Autophagy can block the virus-triggered immune response when exaggerated immune inflammatory responses are harmful to the host. For example, the Atg5-Atg12 conjugate interacts with the caspase recruitment domains (CARDs) of retinoic acid-inducible gene I (RIG-I) and IFN-β promoter stimulator 1 (IPS-1), dampening the activity of RIG-I like helicases, which stimulate type I IFN production . Tal et al.  found that VSV-induced autophagy could inhibit RIG-I signaling by clearing up mitochondrial ROS accumulation and restricting inflammasomes activation. Furthermore, autophagy might negatively regulate the pro-inflammatory response of nucleotide-binding oligomerization domain (NOD)-like receptor (NLR) proteins. For example, ASC (apoptosis-associated speck-like protein containing a caspase-activating and recruitment domain) and caspase-1 form a complex that contributes to the maturation of pro-IL-1β. Interestingly, HPV16 early gene depletion-induced autophagy is associated with the senescence/senescence-associated secretory phenotype response, which promotes beneficial immune effects in bystander cells .

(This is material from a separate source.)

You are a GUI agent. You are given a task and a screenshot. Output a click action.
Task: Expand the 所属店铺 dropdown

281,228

Some viruses successfully escape innate immunity by controlling autophagy. For example, the murine cytomegalovirus M45 protein interacts with subunit NF-κB essential modulator (NEMO), which can impair the antiviral loop of inflammatory cytokine synthesis, allowing degradation by autophagy . Interestingly, the M2 protein of influenza virus can both activate the inflammasome and inhibit autophagy. During influenza virus infection, activation of the domain-like receptor family pyrin domain-containing 3 (NLRP3) inflammasome complex  depends on M2, which controls ion channels in the Golgi apparatus (Figure 3).
The influenza A M2 protein also blocks the fusion of autophagosomes with lysosomes . The HIV-1-mediated down regulation of autophagy in DCs also impairs innate immune responses, as revealed by the markedly decreased TNF-α production upon Toll-like receptor (TLR) stimulation . Furthermore, human cytomegalovirus (HCMV) inhibits autophagy by means of two mechanisms to avoid degradation and evade the activation of innate immunity: by inhibiting antiviral PKR and blocking autophagosome maturation .

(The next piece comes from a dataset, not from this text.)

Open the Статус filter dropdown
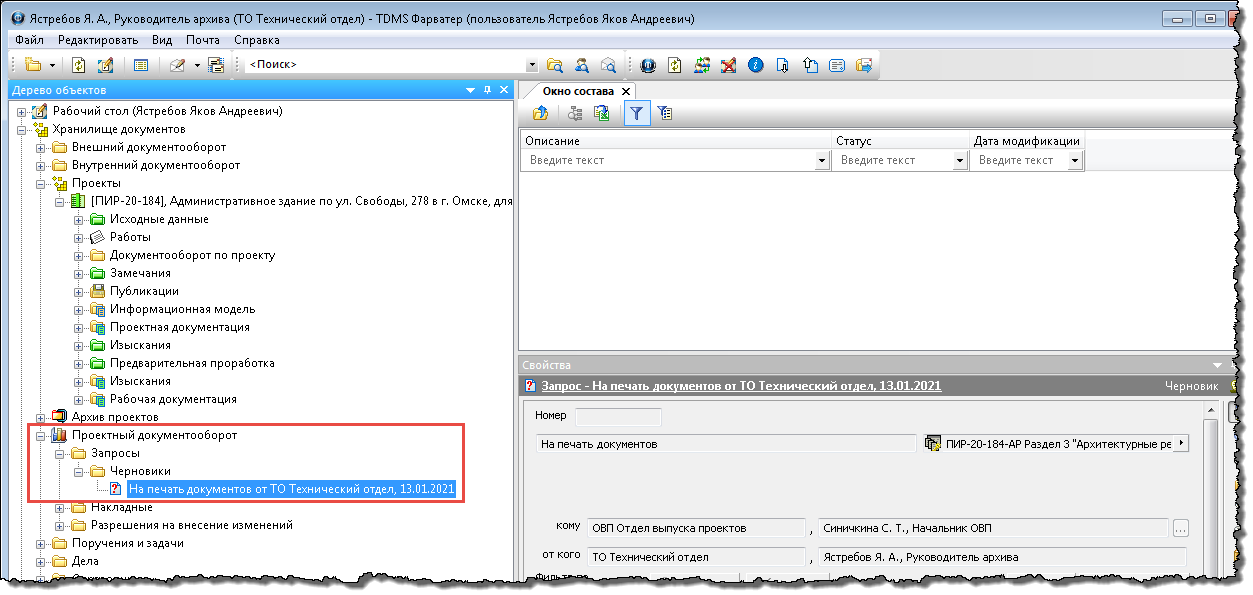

Our knowledge of virus-induced autophagy is still elementary, especially regarding innate and autophagy cross-talk. Virus pattern-recognition receptors (PRRs) and host pathogen-associated molecular patterns (PAMPs) are known to induce autophagy, but many mechanisms remain unclear. In addition, more attention should focus on innate signaling in autophagy. It is important to explore the function of autophagy in innate immunity during co-infection.